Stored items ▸
━━━━━━━━━━
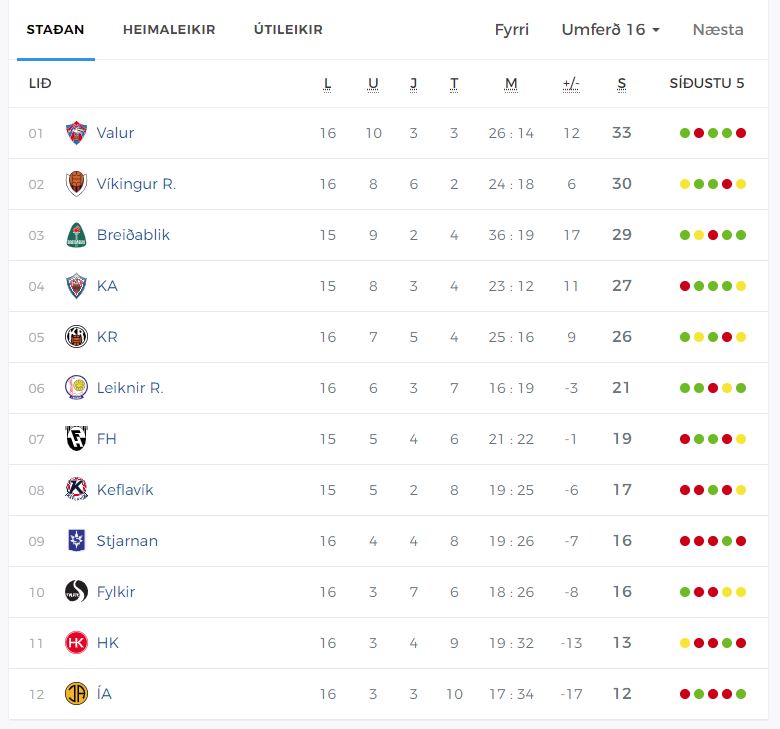
Task: Click the ÍA yellow club crest
Action: tap(76, 694)
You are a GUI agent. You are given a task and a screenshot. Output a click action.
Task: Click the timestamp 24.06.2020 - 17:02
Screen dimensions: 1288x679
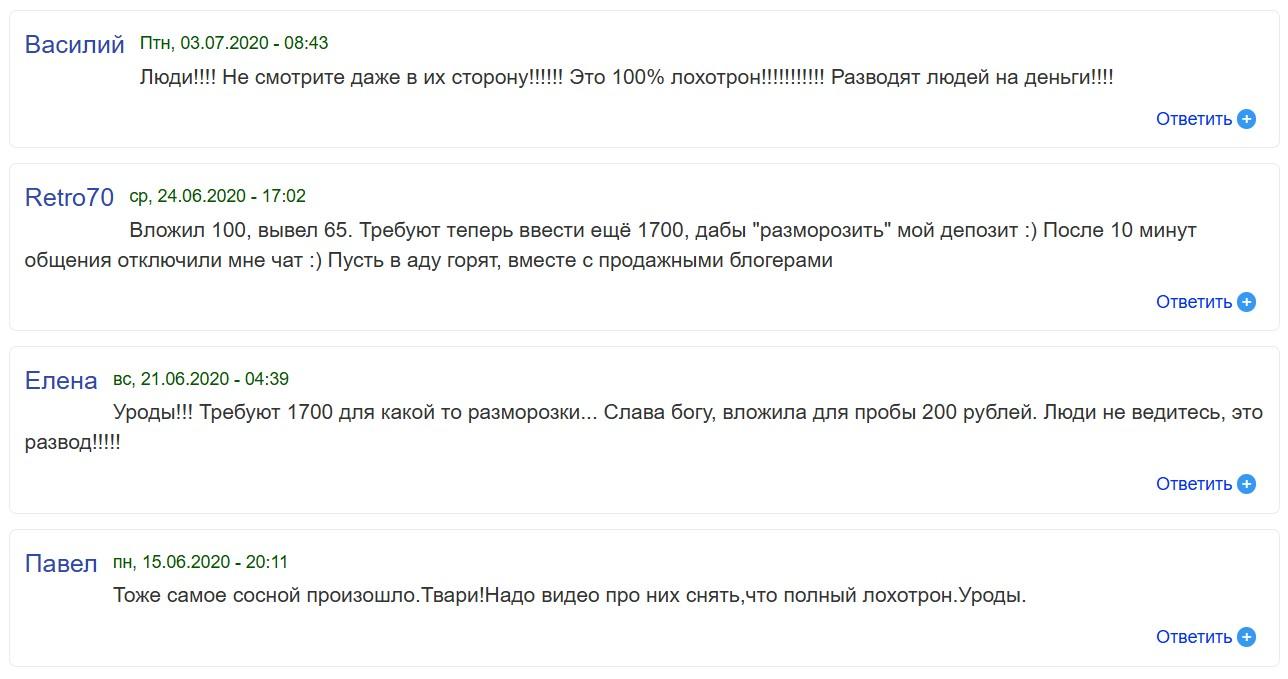[x=218, y=196]
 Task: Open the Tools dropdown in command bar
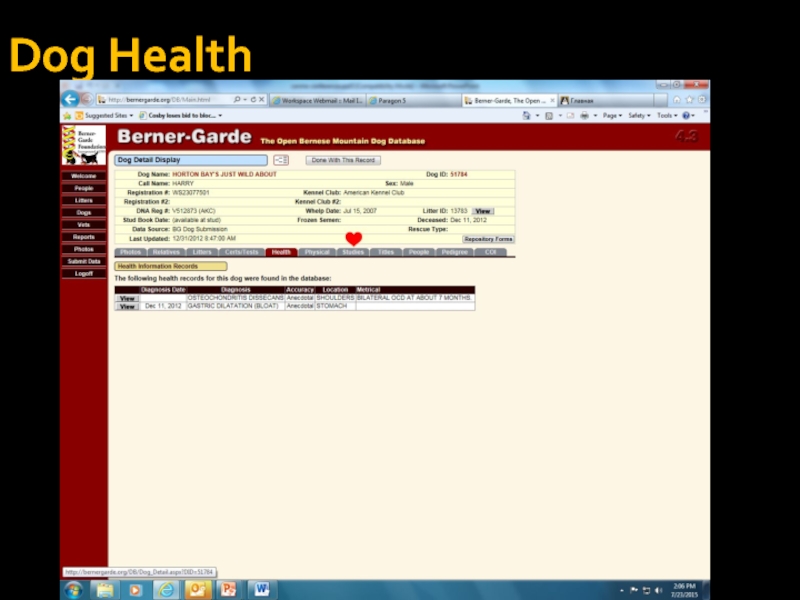tap(666, 116)

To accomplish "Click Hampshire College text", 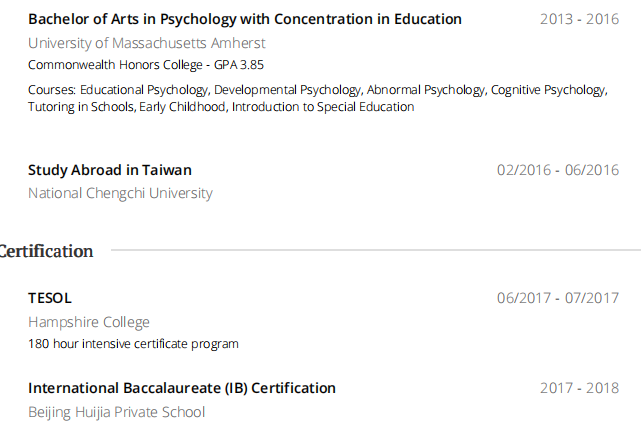I will (x=89, y=322).
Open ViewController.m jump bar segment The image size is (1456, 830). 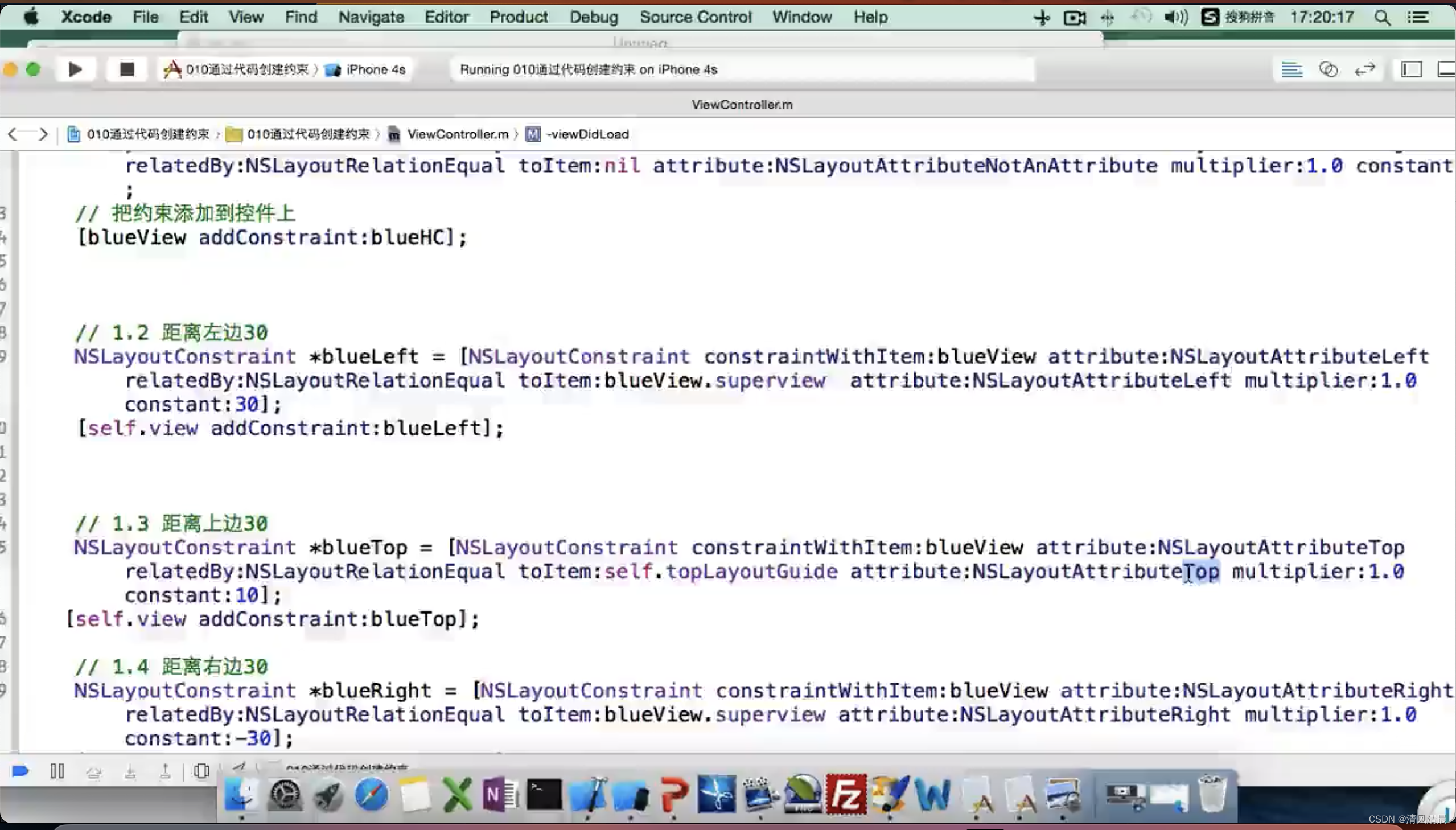click(x=457, y=134)
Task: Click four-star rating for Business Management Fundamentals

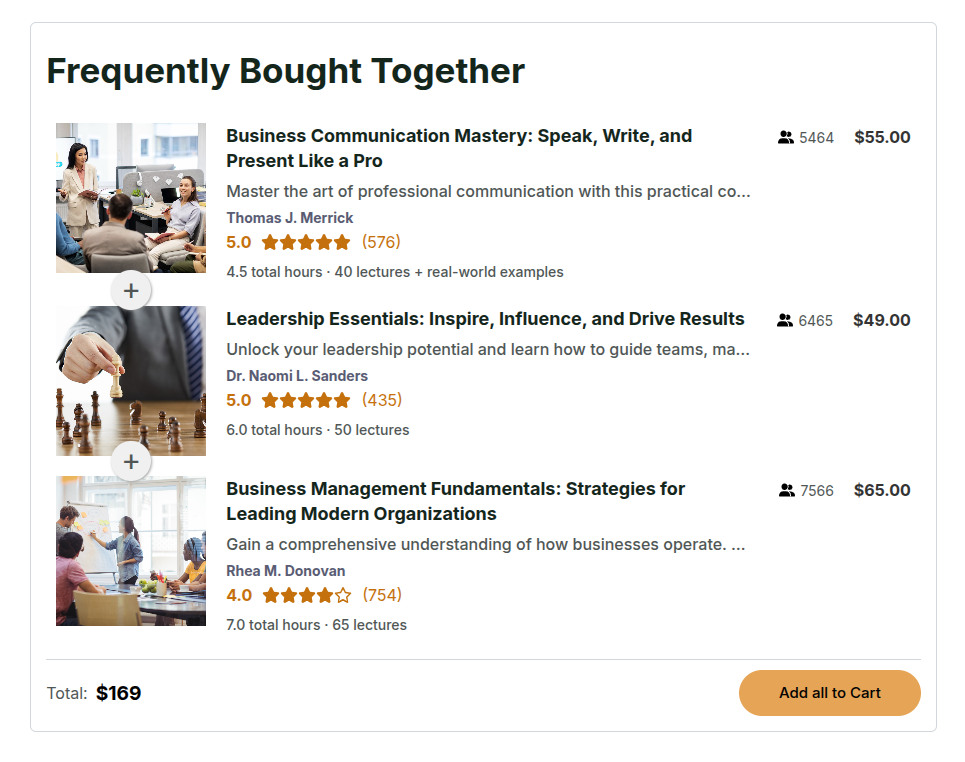Action: pyautogui.click(x=306, y=595)
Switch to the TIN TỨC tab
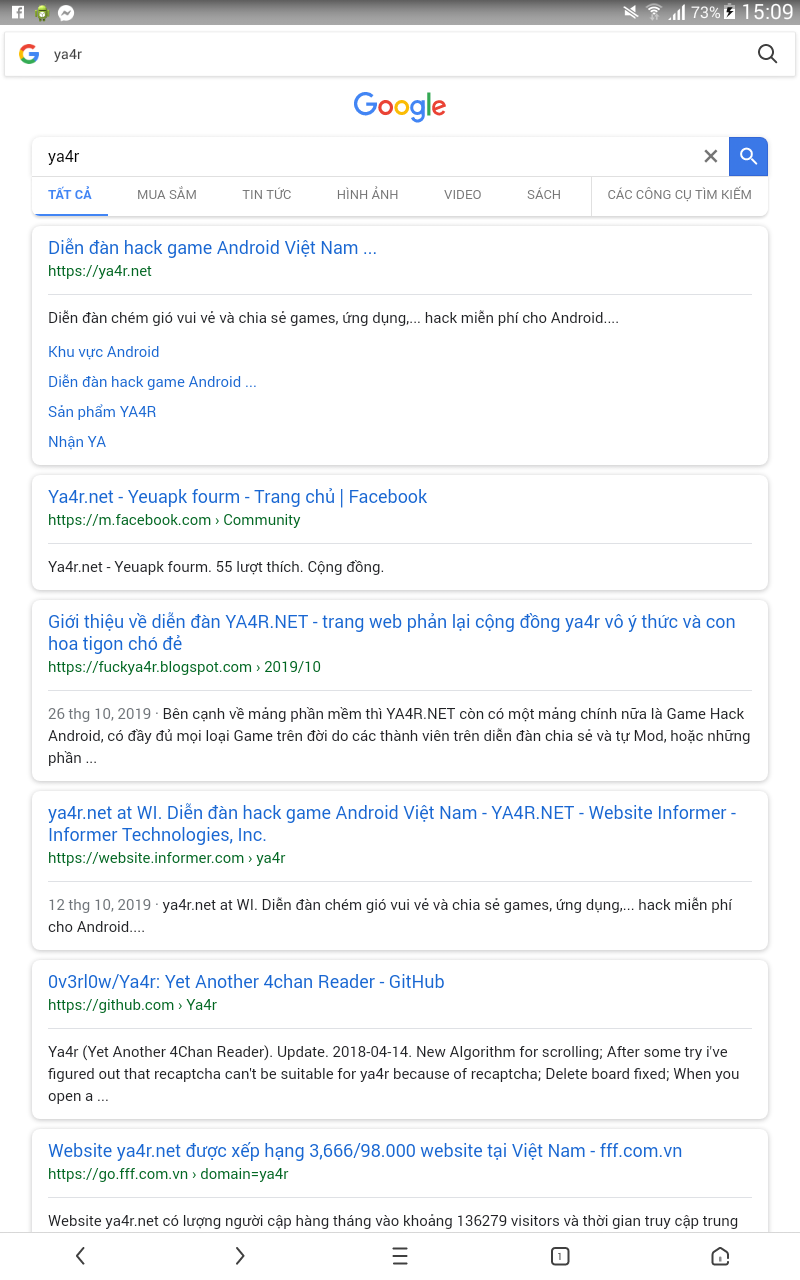800x1280 pixels. (x=267, y=195)
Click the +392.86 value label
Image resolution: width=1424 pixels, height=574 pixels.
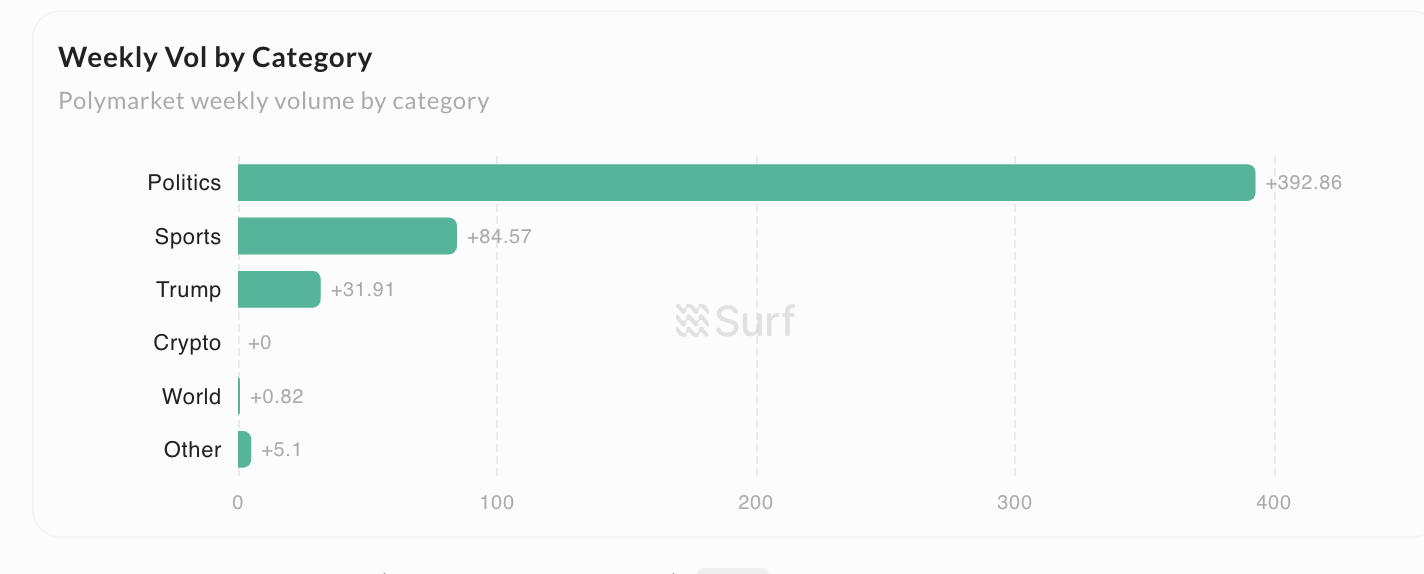point(1303,183)
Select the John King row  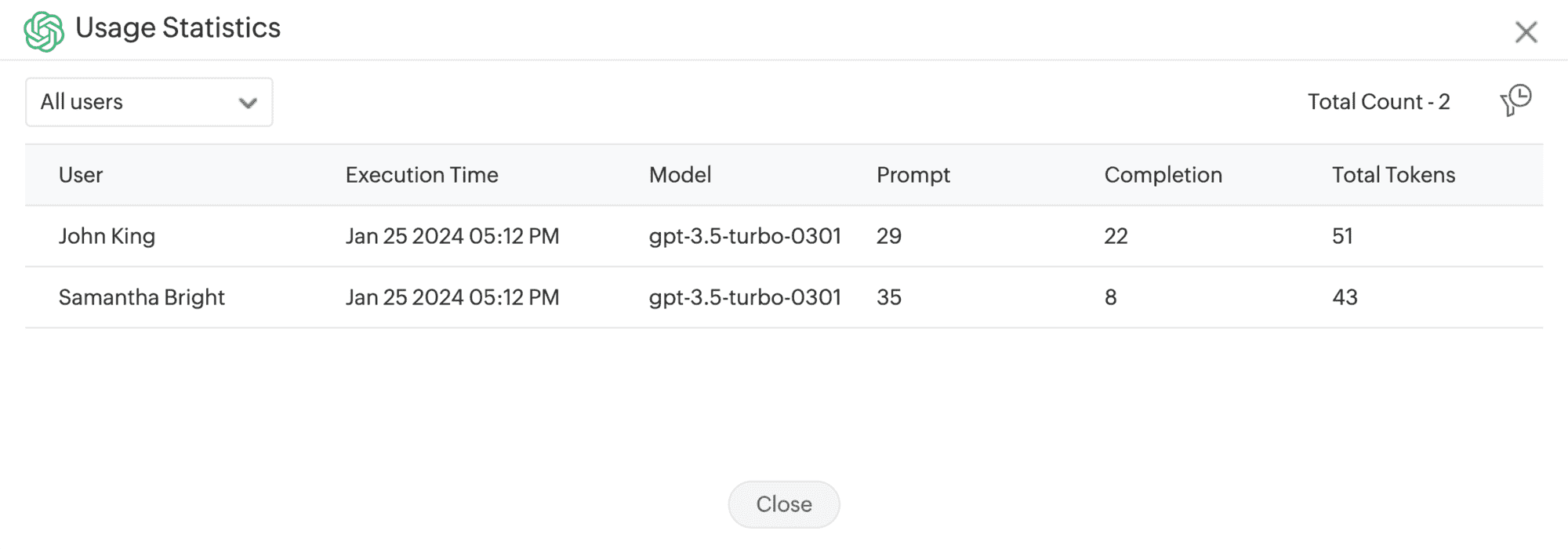(x=107, y=236)
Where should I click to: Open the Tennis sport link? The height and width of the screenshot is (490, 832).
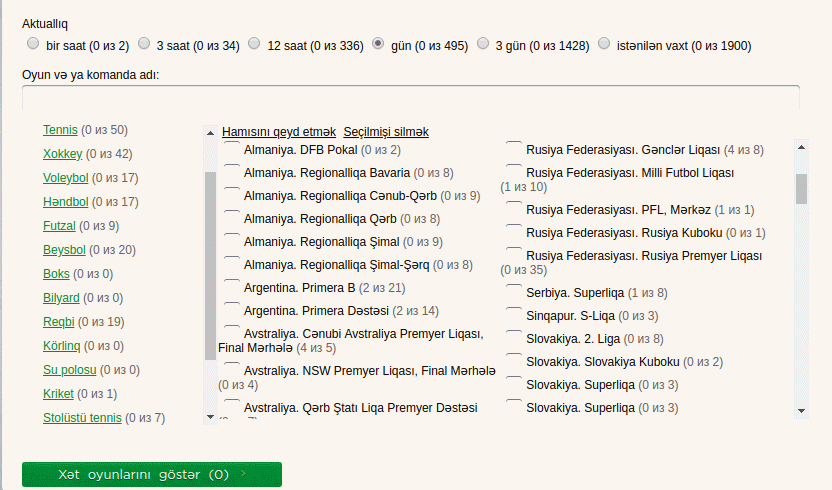(60, 130)
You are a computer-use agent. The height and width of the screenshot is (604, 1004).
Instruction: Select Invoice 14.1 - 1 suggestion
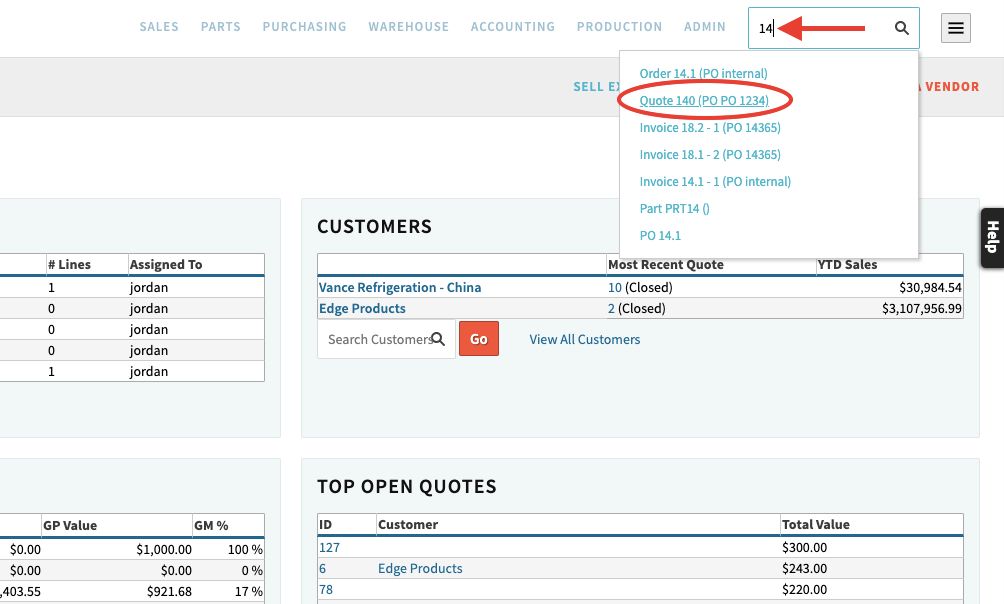[x=715, y=182]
━━━━━━━━━━
Please count how many lines in the entries above contain the string "height". Reply with that number only.

THE RESULT ▸
3